REQUIREMENTS »
List every line of the records below that contains the word "icon", copying each line in full.

* Begin *

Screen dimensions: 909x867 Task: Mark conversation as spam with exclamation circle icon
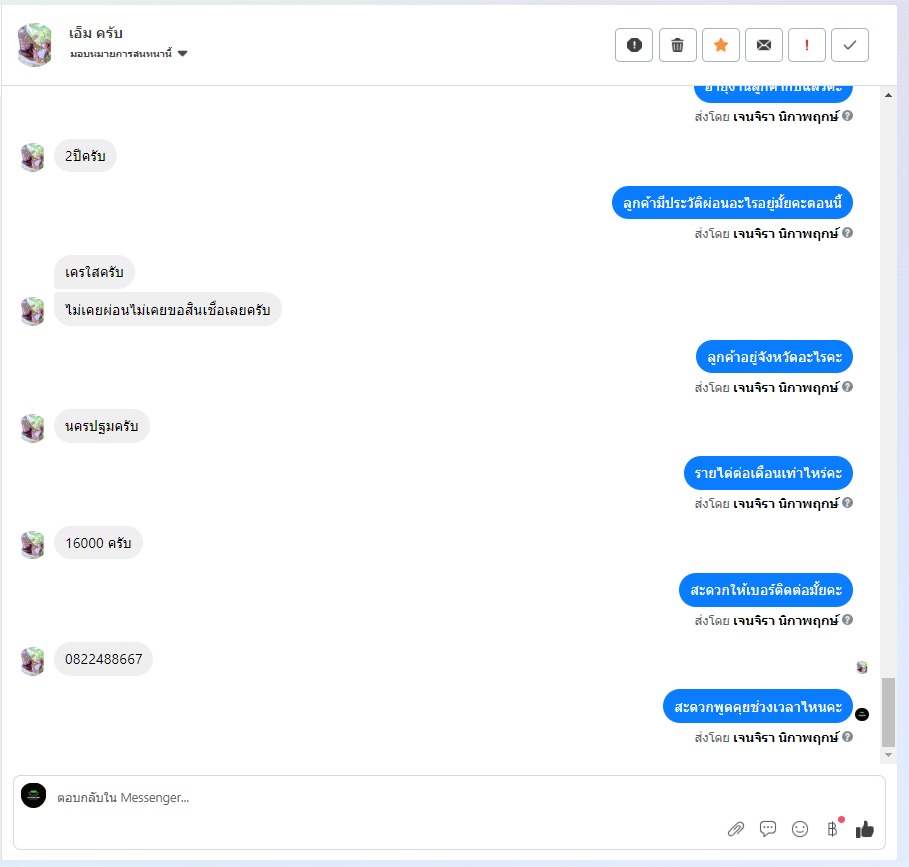[634, 45]
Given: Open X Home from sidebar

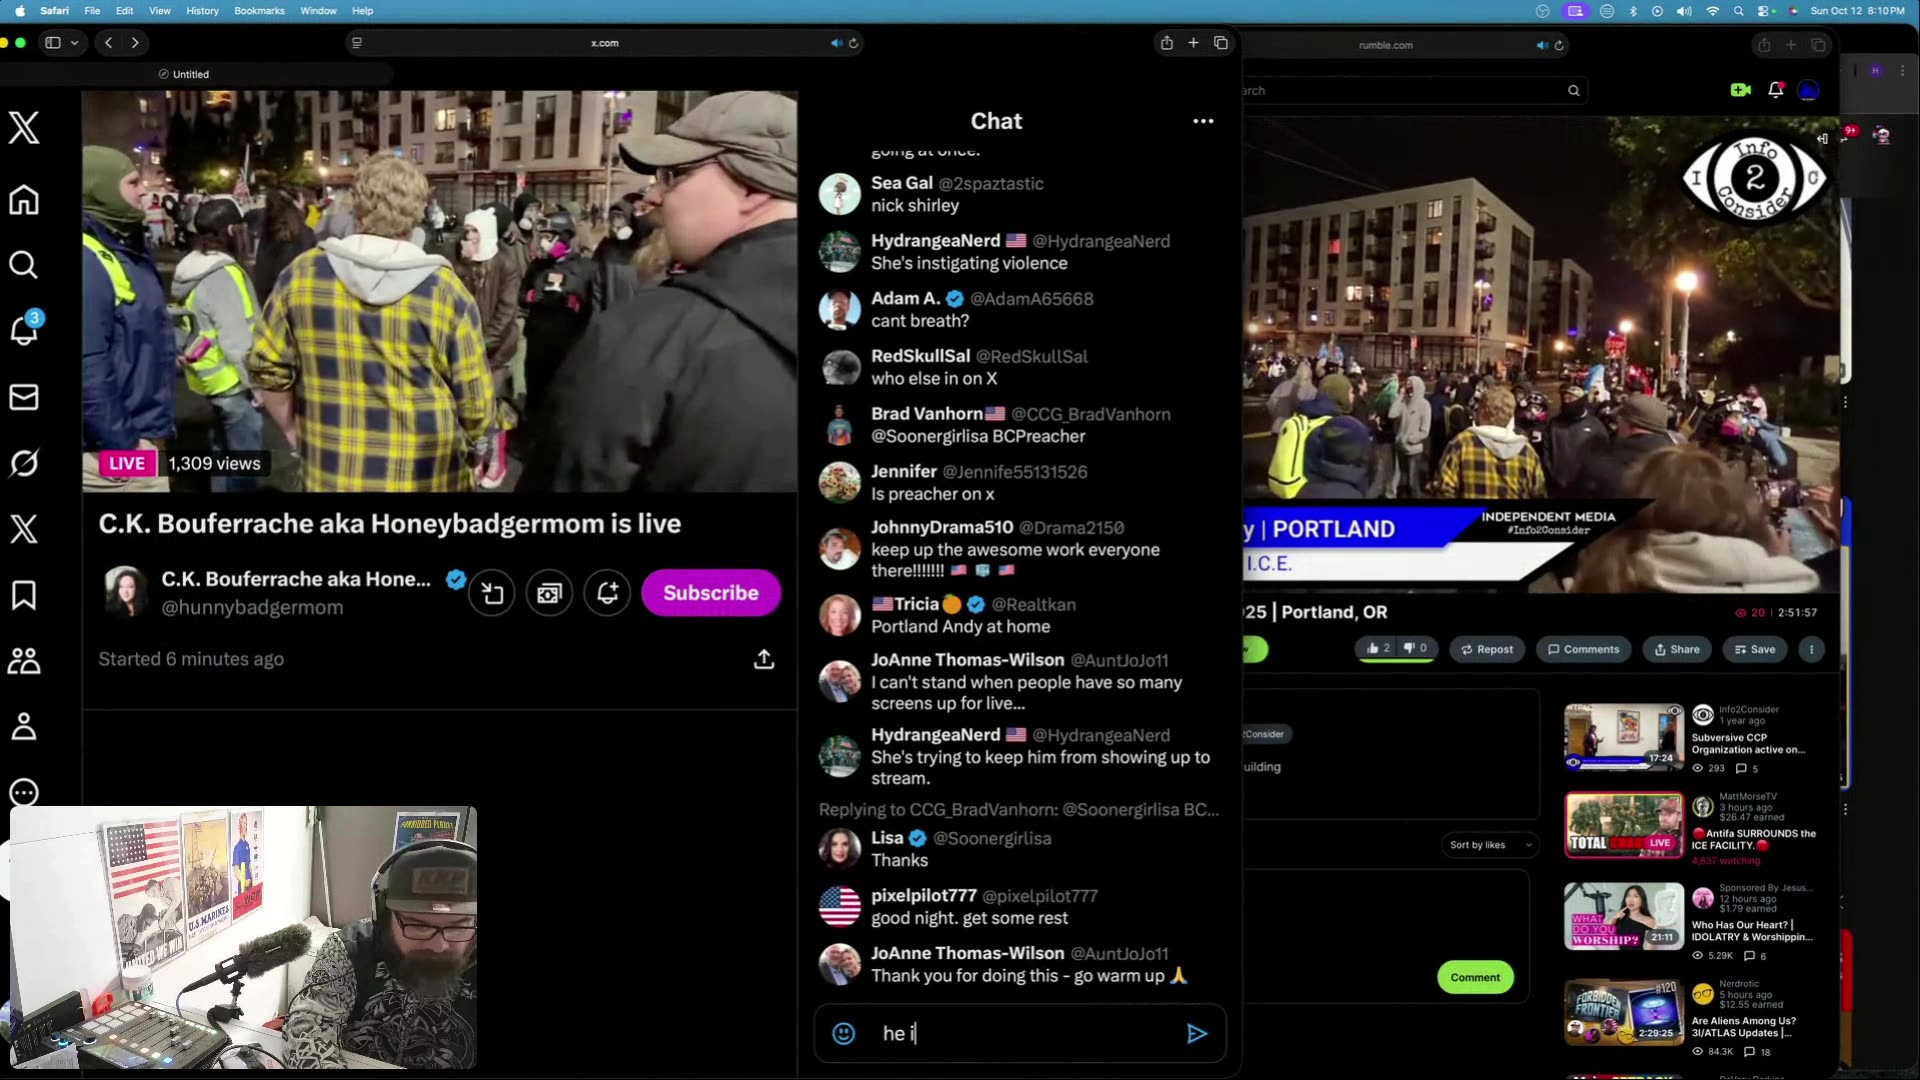Looking at the screenshot, I should tap(24, 200).
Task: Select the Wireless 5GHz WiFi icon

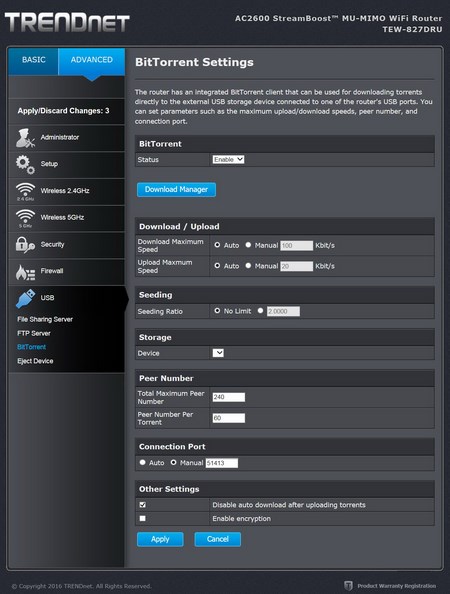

* End *

TASK RESULT »
Screen dimensions: 909x867 Task: Mark conversation as spam with exclamation circle icon
Task: Select the Wireless 5GHz WiFi icon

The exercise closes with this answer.